Rebelote: les personnes sont informées de la situation, demandent à être descendu·es à Briançon, montent dans la voiture de Médecins du Monde, escortée par une foule piétonne jusqu’à la sortie de Montgenèvre. Cette fois, c’est un cortège d’une cinquantaine de voitures qui se forme pour accompagner la voiture jusqu’au refuge de Briançon. Nouveau barrage de la gendarmerie, nouveaux refus collectifs du contrôle. Des militant·es entendront des gendarmes exprimer leur désir de «tabasser ces gauchistes de merde» pour les citer, mais encore une fois, à l’arrivée du gradé, le cortège peut repartir sans se faire contrôler. Une belle victoire!

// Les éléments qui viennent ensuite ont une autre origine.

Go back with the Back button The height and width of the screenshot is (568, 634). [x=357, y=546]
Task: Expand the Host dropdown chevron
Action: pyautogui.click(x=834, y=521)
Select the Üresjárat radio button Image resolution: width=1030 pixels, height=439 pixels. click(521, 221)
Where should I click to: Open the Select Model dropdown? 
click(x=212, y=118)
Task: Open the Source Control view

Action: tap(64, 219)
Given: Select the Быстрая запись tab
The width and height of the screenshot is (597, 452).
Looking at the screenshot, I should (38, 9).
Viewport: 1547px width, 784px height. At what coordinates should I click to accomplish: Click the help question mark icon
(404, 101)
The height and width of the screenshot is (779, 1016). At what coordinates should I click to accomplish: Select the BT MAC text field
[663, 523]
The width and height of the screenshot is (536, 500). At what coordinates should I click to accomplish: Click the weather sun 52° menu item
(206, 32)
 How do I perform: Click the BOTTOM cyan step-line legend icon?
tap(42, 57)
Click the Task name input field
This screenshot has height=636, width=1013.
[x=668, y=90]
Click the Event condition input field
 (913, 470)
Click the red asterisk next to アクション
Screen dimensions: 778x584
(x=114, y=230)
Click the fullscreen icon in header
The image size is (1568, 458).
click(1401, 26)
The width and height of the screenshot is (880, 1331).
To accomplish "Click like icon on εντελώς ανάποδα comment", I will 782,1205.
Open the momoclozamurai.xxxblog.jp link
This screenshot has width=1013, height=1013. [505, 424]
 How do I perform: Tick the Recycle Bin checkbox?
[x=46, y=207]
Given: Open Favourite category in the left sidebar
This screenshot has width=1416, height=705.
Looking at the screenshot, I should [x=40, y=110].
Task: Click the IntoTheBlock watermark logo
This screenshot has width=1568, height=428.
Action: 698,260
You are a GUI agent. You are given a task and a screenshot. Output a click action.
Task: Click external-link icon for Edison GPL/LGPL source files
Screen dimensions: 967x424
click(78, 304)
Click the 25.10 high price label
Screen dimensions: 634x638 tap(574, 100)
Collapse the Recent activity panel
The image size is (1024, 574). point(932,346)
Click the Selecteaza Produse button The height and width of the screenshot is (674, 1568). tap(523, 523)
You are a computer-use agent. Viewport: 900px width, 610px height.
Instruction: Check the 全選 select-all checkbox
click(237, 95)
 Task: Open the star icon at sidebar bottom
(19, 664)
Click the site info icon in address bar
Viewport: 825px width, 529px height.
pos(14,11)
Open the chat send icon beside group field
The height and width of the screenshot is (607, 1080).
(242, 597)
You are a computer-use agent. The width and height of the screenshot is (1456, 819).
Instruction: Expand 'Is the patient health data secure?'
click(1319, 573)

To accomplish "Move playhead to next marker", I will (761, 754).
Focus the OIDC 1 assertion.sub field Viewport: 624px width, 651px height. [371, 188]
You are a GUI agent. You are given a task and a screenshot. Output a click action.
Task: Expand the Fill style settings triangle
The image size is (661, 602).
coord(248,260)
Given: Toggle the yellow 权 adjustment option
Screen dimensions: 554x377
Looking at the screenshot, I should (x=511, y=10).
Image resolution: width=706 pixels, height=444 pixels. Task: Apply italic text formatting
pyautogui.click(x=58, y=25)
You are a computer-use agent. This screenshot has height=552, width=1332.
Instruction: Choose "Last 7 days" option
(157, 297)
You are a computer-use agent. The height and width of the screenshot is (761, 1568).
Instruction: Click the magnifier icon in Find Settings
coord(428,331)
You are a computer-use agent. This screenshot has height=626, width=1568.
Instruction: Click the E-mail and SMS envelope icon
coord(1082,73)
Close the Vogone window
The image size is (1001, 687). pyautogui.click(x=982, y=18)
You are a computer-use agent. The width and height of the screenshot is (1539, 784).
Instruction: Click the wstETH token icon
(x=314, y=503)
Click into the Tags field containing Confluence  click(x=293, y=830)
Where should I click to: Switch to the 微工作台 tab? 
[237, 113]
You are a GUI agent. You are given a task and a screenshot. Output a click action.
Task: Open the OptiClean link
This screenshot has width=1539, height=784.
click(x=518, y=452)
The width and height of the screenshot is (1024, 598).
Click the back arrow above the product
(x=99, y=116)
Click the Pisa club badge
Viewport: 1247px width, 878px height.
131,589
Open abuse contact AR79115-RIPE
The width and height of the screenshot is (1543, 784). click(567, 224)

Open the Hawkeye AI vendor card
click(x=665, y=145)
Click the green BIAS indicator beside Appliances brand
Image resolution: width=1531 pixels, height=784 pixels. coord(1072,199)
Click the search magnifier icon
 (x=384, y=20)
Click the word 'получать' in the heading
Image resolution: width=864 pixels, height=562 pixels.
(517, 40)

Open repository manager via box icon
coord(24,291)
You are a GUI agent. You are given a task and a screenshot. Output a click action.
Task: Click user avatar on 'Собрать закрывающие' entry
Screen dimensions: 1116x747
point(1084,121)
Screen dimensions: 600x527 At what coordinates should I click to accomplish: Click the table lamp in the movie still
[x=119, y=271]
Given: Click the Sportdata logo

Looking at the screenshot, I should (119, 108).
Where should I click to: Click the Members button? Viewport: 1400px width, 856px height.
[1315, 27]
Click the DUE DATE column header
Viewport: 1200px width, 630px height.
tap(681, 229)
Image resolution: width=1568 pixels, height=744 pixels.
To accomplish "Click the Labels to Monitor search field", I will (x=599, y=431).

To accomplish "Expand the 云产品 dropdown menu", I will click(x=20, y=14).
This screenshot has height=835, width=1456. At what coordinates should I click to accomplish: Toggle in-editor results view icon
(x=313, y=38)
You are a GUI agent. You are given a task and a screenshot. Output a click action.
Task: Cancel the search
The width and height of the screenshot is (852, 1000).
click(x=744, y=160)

Cette soirée a redonné de l’énergie à toutes les âmes qui donnent régulièrement de leur temps ici pour sillonner la montagne, malgré les entraves de l’État, alors que ce devrait être son rôle de porter assistance aux personnes qui arrivent en France, en espérant y trouver un monde plus beau que celui qu’iels ont dû quitter. Bien sûr, tout le monde sait qu’il est impossible de réunir chaque soir 300 personnes à la frontière pour réaliser la petite prouesse de tenir tête à la police, mais cela aura permis de rappeler à tout·e un·e chacun·e que la frontière n’est qu’une ligne invisible et qu’à tout moment, il est possible de l’effacer, ne serait-ce qu’un instant.
À bas les frontières et celleux qui s’acharnent à les protéger!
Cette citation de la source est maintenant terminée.